Em toda transação comercial/bancária, onde uma das partes efetua um empréstimo, há cobrança de uma taxa em relação ao capital emprestado por um determinado período. Essa taxa é o juro. Pode-se dizer que o juro funciona como uma espécie de aluguel pelo dinheiro emprestado. A taxa, então, funciona como uma compensação para quem emprestou a quantia.  Ela considera o risco agregado do investimento, a compensação pela não aplicação do dinheiro em outro investimento, os custos administrativos, entre outros pontos.

Juros compostos

Ronaldo Gotlib, advogado e consultor de renegociação de dívidas e controle financeiro, explica que os juros compostos são cobrados sobre o juro, ou seja, quando são pagos não apenas em relação ao valor da quantia principal, mas também sobre os juros obtidos em relação à quantia principal nos demais períodos.

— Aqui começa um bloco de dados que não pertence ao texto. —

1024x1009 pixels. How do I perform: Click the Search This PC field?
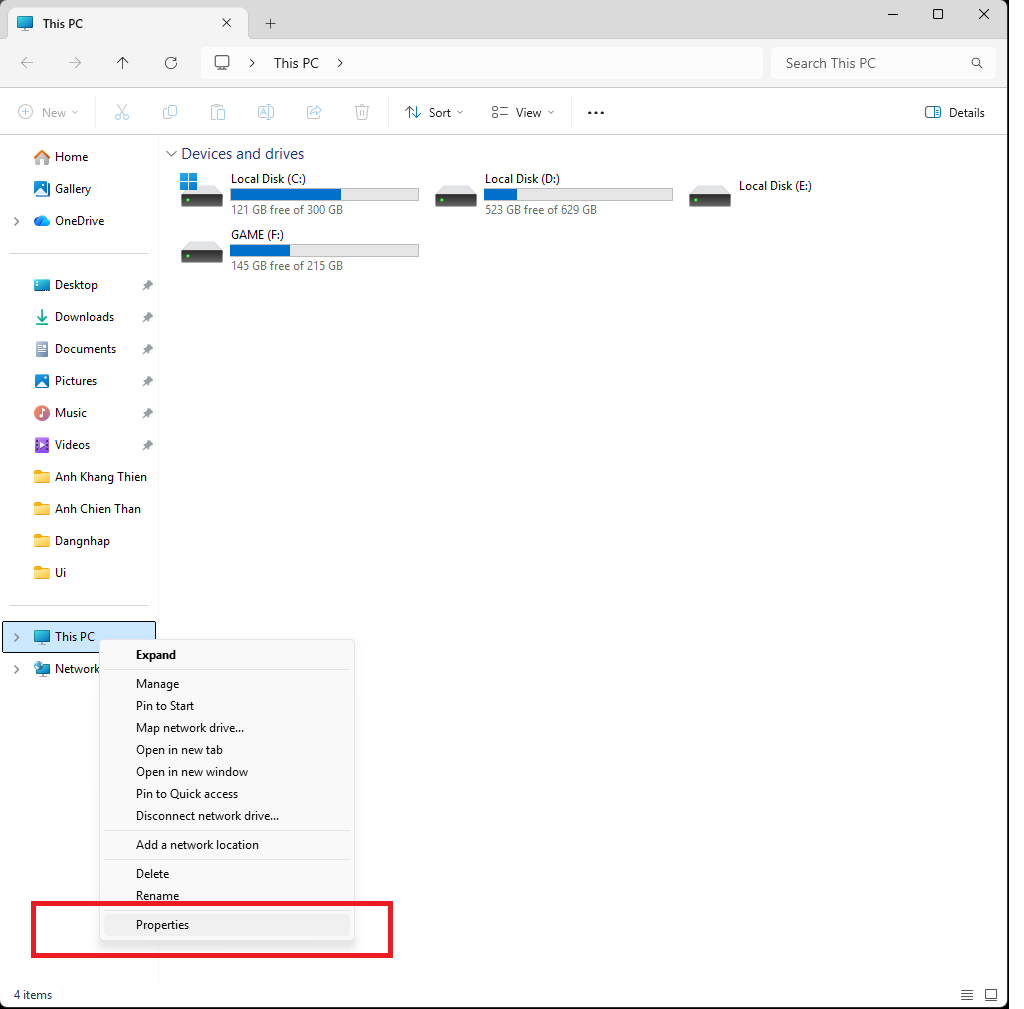click(870, 63)
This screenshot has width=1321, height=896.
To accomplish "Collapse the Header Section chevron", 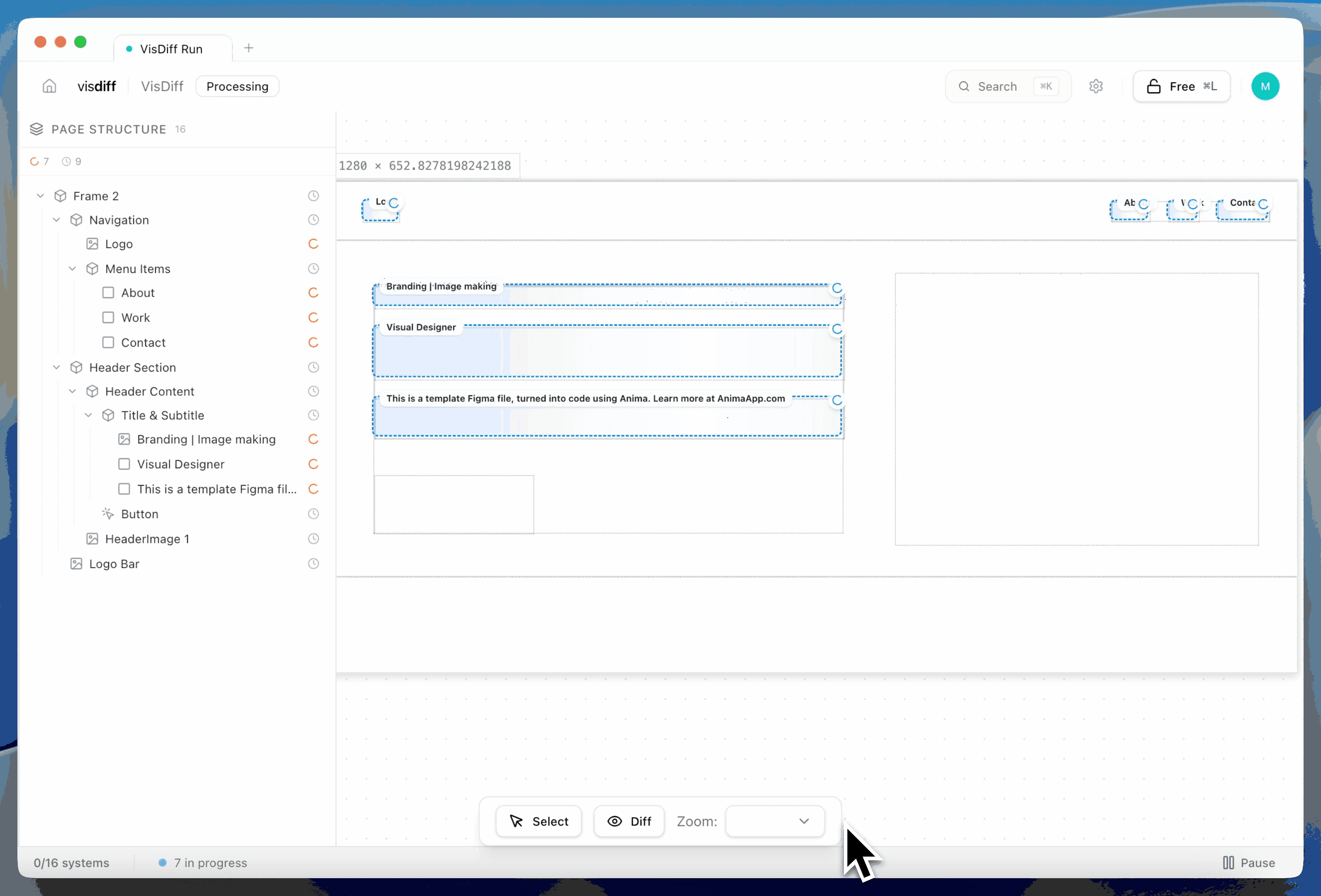I will (56, 368).
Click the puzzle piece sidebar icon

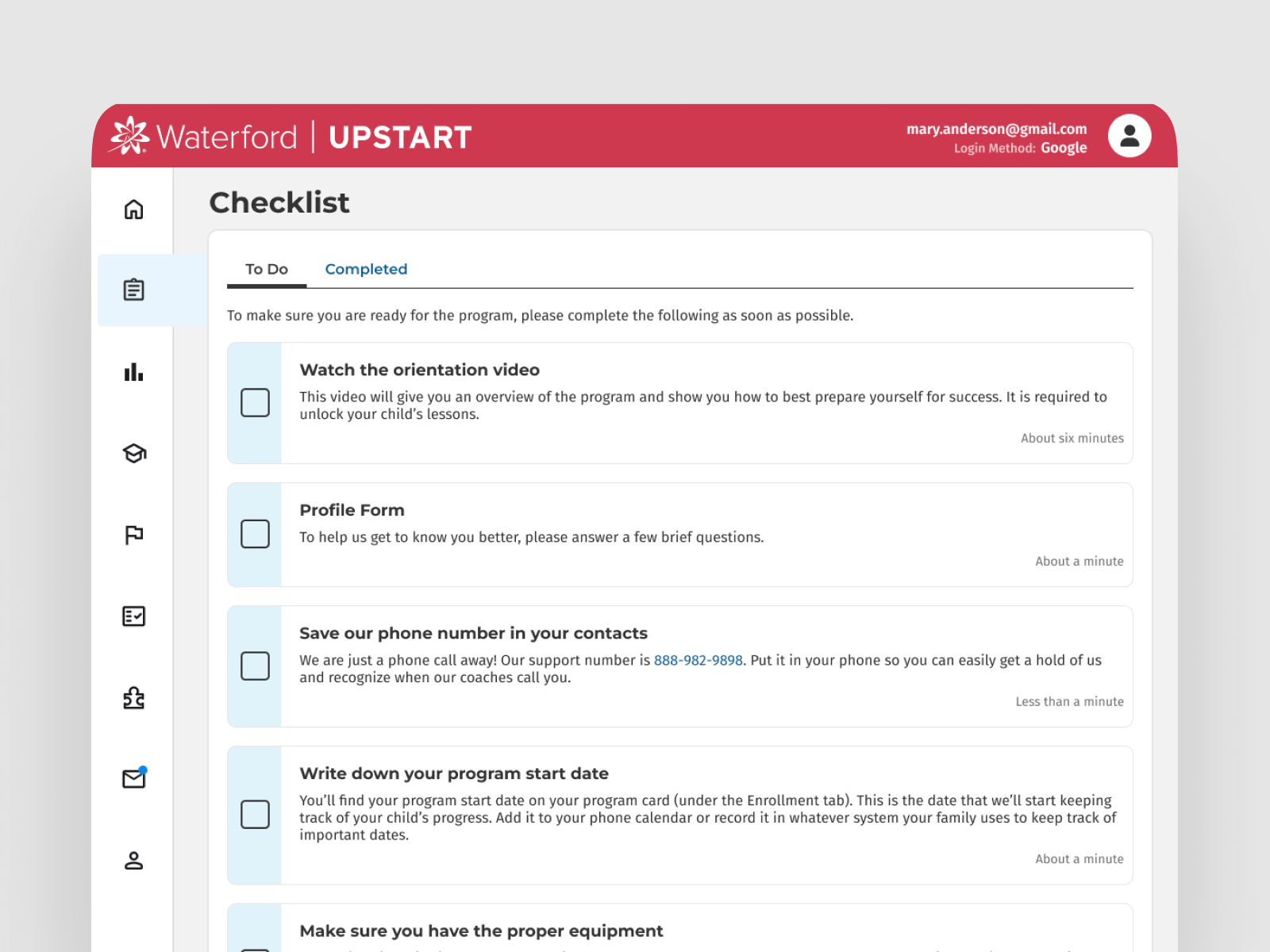point(133,698)
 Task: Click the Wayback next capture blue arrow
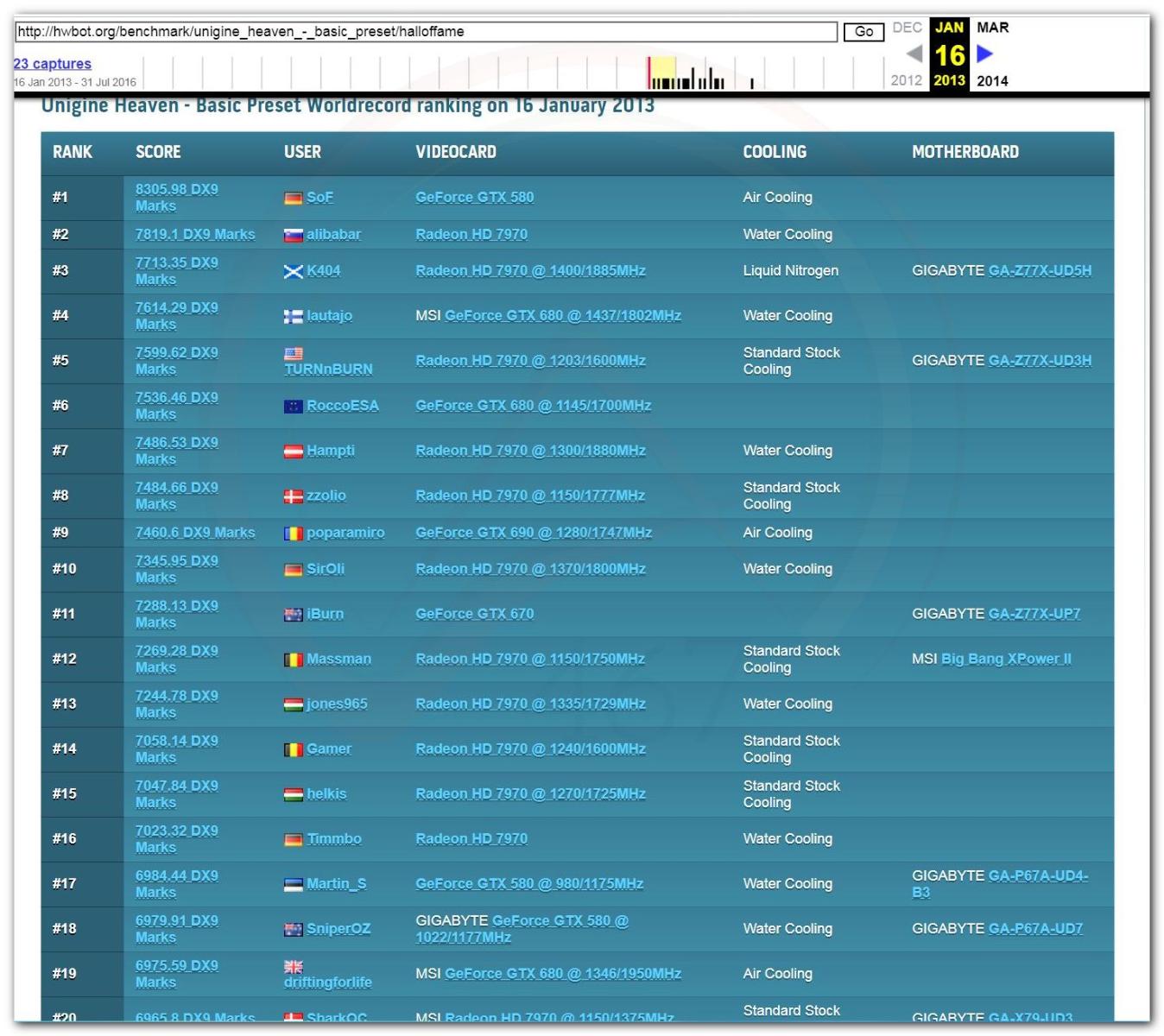coord(984,54)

"Por exemplo, se eu tomo uma dívida de R$ 10.000,00 com uma taxa de 10%, em um mês, devo R$ 11.000,00. No próximo mês, o cálculo do juro será em cima desse valor de R$ 11.000,00, ou seja, quantia principal adicionados os juros do período anterior, e assim vai. A composição é pesada e eleva imensamente a dívida", explica Gotlib.

Leonardo Gazini Facchini, autor do site Juro Composto, afirma que os juros compostos são os mais praticados no mercado brasileiro. Segundo o especialista, em qualquer financiamento utiliza-se dessa modalidade, por isso, ele considera que, no final do período paga-se por dois produtos, porém, é levado apenas um.

Prestações de longo prazo

Gotlib chama atenção para o perigo quando se realiza financiamento de longo prazo, pois quanto mais elástico for o período da quantia emprestada, maior será o valor a ser pago por esse empréstimo. O advogado dá uma dica ao cidadão.

"Costumo recomendar o uso da calculadora do cidadão do Banco Central. Basta entrar no site do Banco Central e buscar pela calculadora no perfil do cidadão. A instituição tem credibilidade e oferece essa facilidade. Lá é possível fazer diversas simulações e, assim, compreender de fato quanto está se pagando", orienta.

Facchini vai ao encontro da afirmação de Gotlib. "A maior armadilha, na minha opinião, são os prazos cada vez maiores, assim as parcelas tendem a ficar pequenas, o que dá ilusão ao consumidor de estar pagando ‘barato’. Porém, se somadas as parcelas, percebe-se que está pagando até três vezes o valor do produto à vista. Para escapar disso, apenas com um bom planejamento financeiro. Se for necessário, vale um bate-papo com um especialista. Pode ser o primeiro passo", explica Facchini.

Cuidados ao assumir dívidas

Facchini alerta que é preciso estar atento às cobranças do cartão de crédito e do cheque especial. Ele explica que ambos utilizam-se dos juros compostos, por isso a dívida cresce muito. "Por exemplo: uma dívida de R$ 100,00 no cartão de crédito que tem os juros em média de 10% ao mês, se esperarmos dois anos para saldar a dívida, ela estará valendo em torno de R$ 984,97, ou seja, nove vezes o valor inicial devido. Por isso, muito cuidado em usar o rotativo do cartão de crédito e o cheque especial", alerta.

Gotlib diz que o brasileiro não sabe negociar dívida. Para ele, o cidadão se prende apenas ao valor da prestação. "Se a prestação cabe no orçamento, está ótimo. Caso não consiga pagar, ele renegocia a dívida esticando o prazo. Além do perigo de adquirir outras parcelas de novas compras, o cidadão se esquece da composição dos juros e a situação financeira muitas vezes vira uma bola de neve, gerando problemas gravíssimos para o orçamento", finaliza.